**Directions:**
1/ State whether each of the following statements agrees with the Slow-Fast Auditory Streams repository description, answering yes or no and quoting the deciding words of that description: (a) pretrained models are offered for both VGG-Sound and EPIC-KITCHENS-100; (b) the required PyTorch version is 1.8; (c) librosa is installed with pip.
2/ Write the next part of the Slow-Fast Auditory Streams repository description, picking up after its final line.

Implementation of "Slow-Fast Auditory Streams for Audio Recognition, ICASSP, 2021" in PyTorch

Overview

Auditory Slow-Fast

This repository implements the model proposed in the paper:

Evangelos Kazakos, Arsha Nagrani, Andrew Zisserman, Dima Damen, Slow-Fast Auditory Streams for Audio Recognition, ICASSP, 2021

Project's webpage

arXiv paper

Citing

When using this code, kindly reference:

@ARTICLE{Kazakos2021SlowFastAuditory,
   title={Slow-Fast Auditory Streams For Audio Recognition},
   author={Kazakos, Evangelos and Nagrani, Arsha and Zisserman, Andrew and Damen, Dima},
           journal   = {CoRR},
           volume    = {abs/2103.03516},
           year      = {2021},
           ee        = {https://arxiv.org/abs/2103.03516},
}

Pretrained models

You can download our pretrained models on VGG-Sound and EPIC-KITCHENS-100:

  • Slow-Fast (EPIC-KITCHENS-100) link
  • Slow (EPIC-KITCHENS-100) link
  • Fast (EPIC-KITCHENS-100) link
  • Slow-Fast (VGG-Sound) link
  • Slow (VGG-Sound) link
  • Fast (VGG-Sound) link

Preparation

  • Requirements:
    • PyTorch 1.7.1
    • librosa: conda install -c conda-forge librosa
    • h5py: conda install h5py
    • wandb: pip install wandb
    • fvcore: pip install 'git+https://github.com/facebookresearch/fvcore'
    • simplejson: pip install simplejson
    • psutil: pip install psutil
    • tensorboard: pip install tensorboard
  • Add this repository to $PYTHONPATH.

**Information provided:**
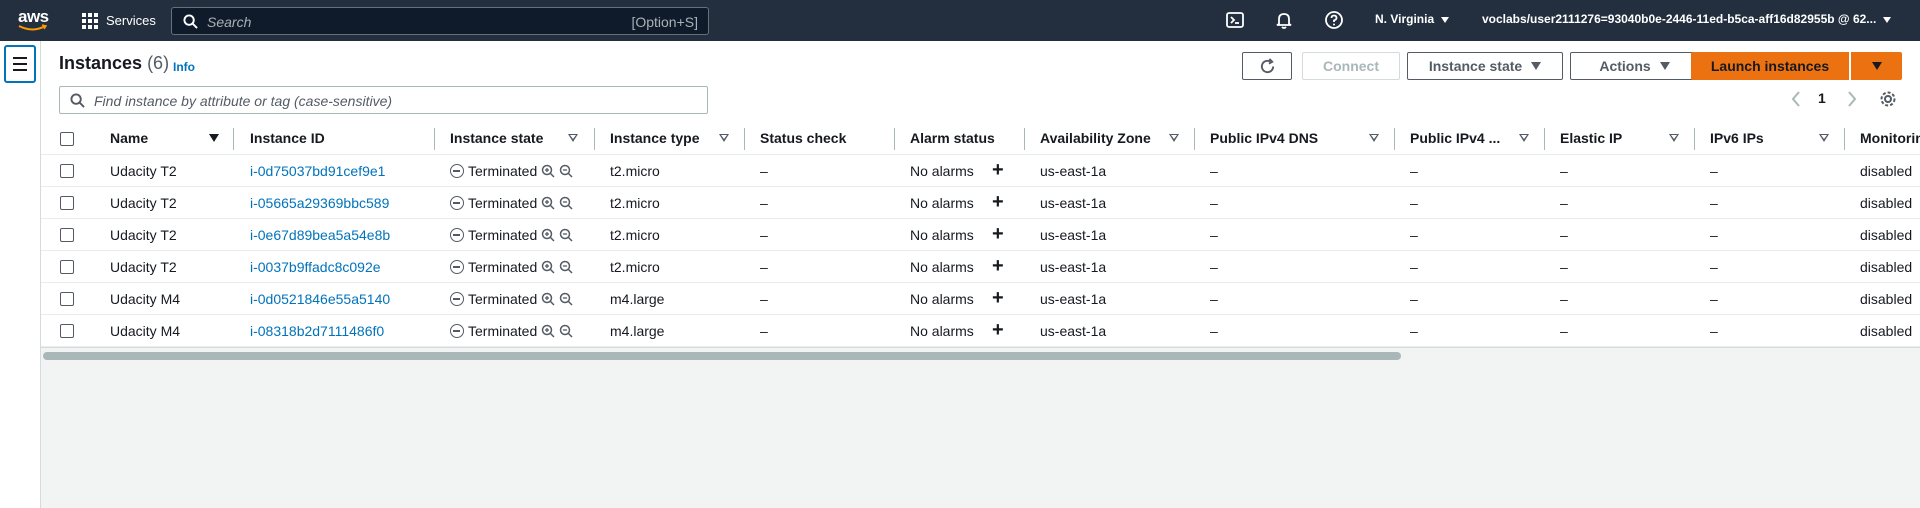 The width and height of the screenshot is (1920, 508). Describe the element at coordinates (1536, 66) in the screenshot. I see `caret-down-icon` at that location.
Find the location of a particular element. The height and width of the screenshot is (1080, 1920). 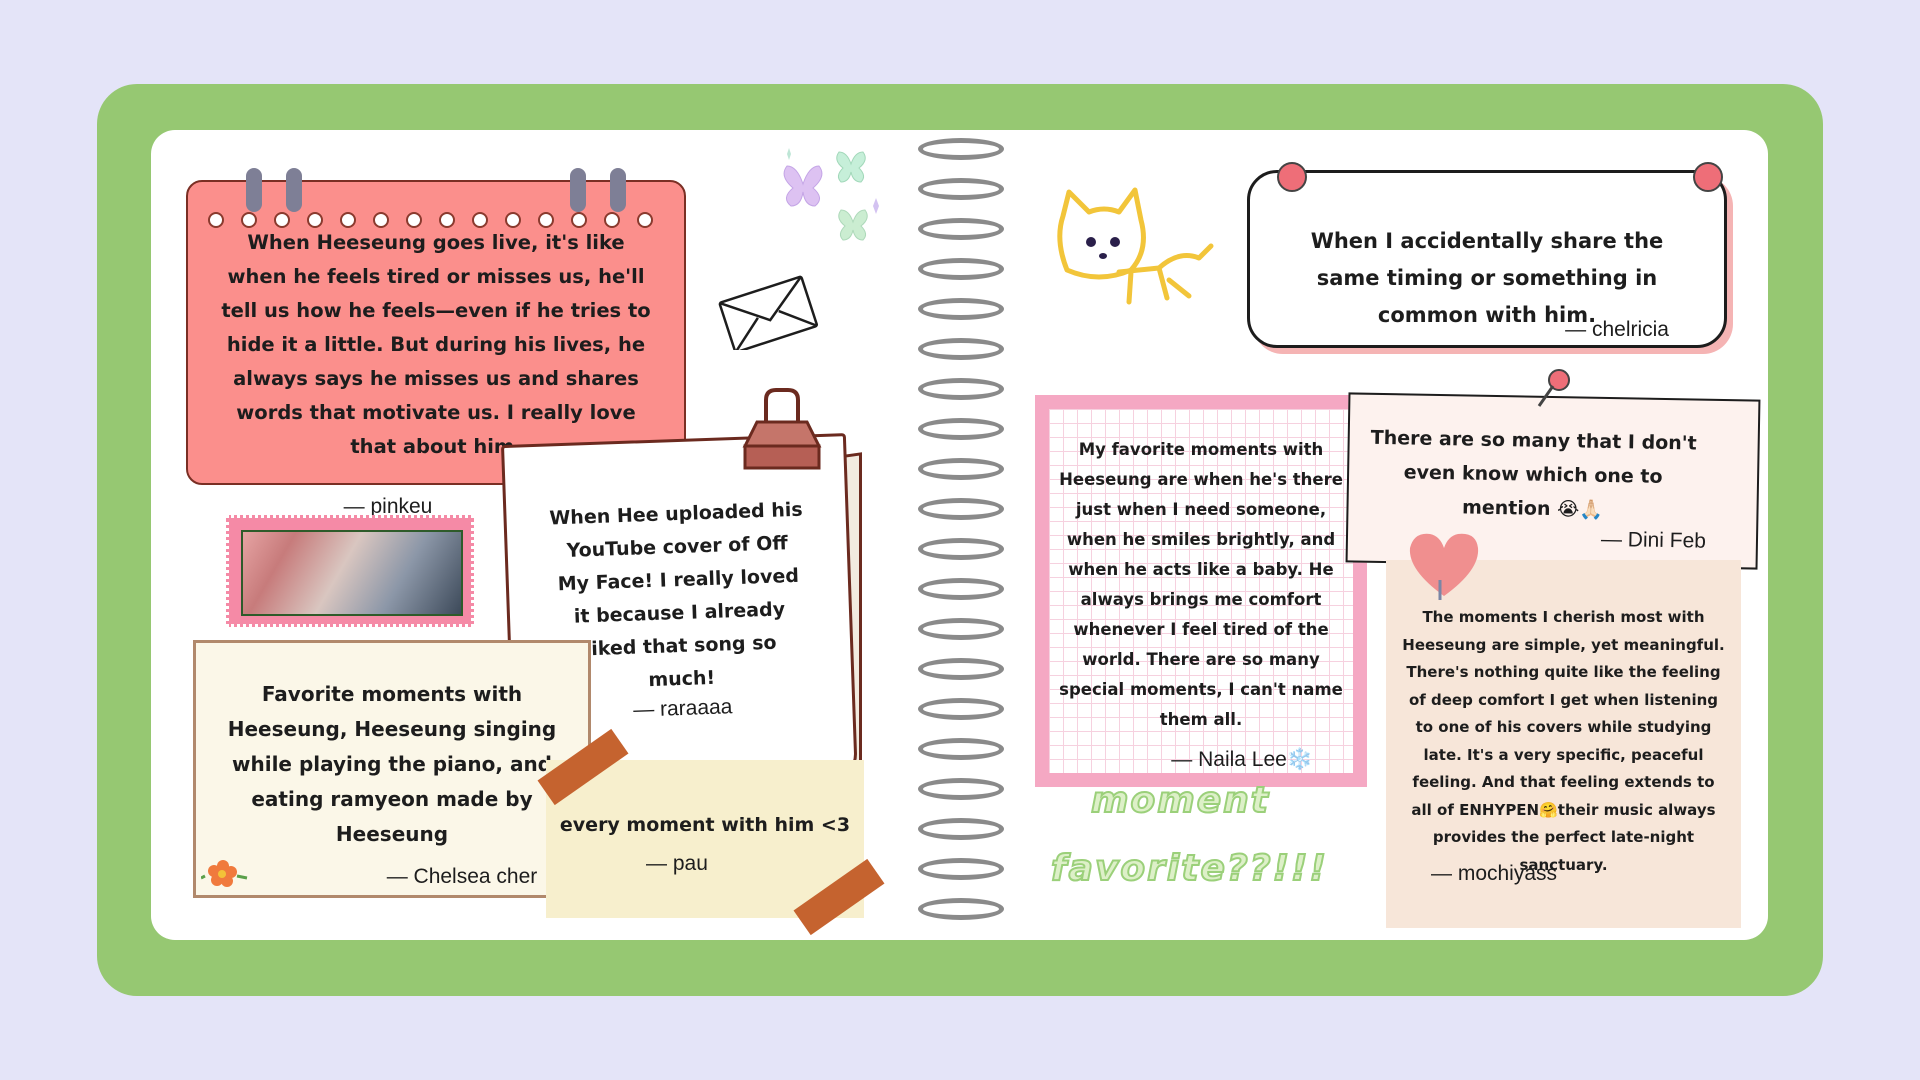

**Answer list:**
1/
(a) Yes: "You can download our pretrained models on VGG-Sound and EPIC-KITCHENS-100"
(b) No: "PyTorch 1.7.1"
(c) No: "librosa: conda install -c conda-forge librosa"

2/
export PYTHONPATH=/path/to/auditory-slow-fast/slowfast:$PYTHONPATH
  • VGG-Sound:
    1. Download the audio. For instructions see here
    2. Download train.pkl (link) and test.pkl (link). I converted the original train.csv and test.csv (found here) to pickle files with column names for easier use
  • EPIC-KITCHENS:
    1. From the annotation repository of EPIC-KITCHENS-100 (link), download: EPIC_100_train.pkl, EPIC_100_validation.pkl, and EPIC_100_test_timestamps.pkl. EPIC_100_train.pkl and EPIC_100_validation.pkl will be used for training/validation, while EPIC_100_test_timestamps.pkl can be used to obtain the scores to submit in the AR challenge.
    2. Download all the videos of EPIC-KITCHENS-100 using the download scripts found here, where you can also find detailed instructions on using the scripts.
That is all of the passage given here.